- Problem requirements: Filter the data for lines with the word "Select" and copy those lines.

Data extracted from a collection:
=== Begin Enclosure ===
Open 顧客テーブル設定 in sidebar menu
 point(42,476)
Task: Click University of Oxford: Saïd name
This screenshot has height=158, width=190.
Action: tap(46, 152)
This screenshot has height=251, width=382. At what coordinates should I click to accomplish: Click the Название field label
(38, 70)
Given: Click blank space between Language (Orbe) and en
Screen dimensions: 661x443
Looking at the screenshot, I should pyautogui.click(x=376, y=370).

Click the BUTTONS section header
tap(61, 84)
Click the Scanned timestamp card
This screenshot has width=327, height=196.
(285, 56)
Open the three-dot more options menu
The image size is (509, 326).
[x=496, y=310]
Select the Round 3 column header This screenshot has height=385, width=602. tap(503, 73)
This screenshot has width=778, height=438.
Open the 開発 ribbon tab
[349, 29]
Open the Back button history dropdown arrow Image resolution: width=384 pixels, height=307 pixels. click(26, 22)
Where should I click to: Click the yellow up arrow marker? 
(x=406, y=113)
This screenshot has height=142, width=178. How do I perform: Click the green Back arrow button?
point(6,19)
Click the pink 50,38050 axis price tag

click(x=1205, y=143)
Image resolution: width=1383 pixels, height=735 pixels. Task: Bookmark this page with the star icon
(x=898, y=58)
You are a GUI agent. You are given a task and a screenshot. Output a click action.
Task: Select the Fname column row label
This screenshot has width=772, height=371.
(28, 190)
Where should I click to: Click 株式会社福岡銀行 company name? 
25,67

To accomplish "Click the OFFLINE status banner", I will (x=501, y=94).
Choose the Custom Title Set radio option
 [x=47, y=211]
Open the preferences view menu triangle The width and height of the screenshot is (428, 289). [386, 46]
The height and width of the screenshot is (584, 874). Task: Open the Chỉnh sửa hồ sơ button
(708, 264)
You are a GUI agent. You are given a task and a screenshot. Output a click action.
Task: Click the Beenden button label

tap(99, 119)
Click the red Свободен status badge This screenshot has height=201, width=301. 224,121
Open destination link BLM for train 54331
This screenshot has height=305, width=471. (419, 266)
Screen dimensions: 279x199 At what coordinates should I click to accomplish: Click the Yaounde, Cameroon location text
=== End Enclosure ===
- Task output:
Select the Round 3 column header This screenshot has height=385, width=602. tap(503, 73)
Task: Select the Fname column row label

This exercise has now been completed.